[BEGIN Exercise materials]
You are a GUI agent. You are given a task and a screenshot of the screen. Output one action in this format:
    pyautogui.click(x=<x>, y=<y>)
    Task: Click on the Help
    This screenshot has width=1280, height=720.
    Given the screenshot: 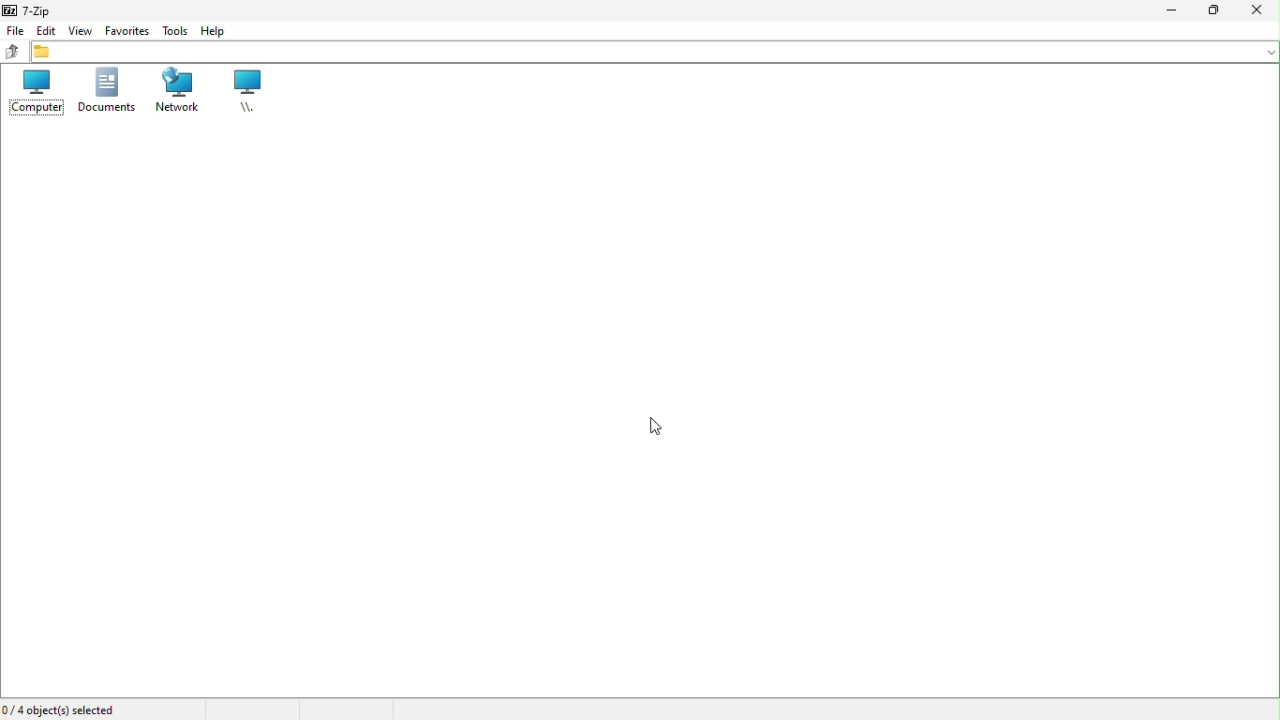 What is the action you would take?
    pyautogui.click(x=215, y=31)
[END Exercise materials]
### Task requirements
Reproduce the records word for word from their first line through the line containing "This screenshot has", including both of those lines.

### Exercise result
You are a GUI agent. You are given a task and a screenshot of the screen. Output one action in this format:
    pyautogui.click(x=<x>, y=<y>)
    Task: Click on the Help
    This screenshot has width=1280, height=720.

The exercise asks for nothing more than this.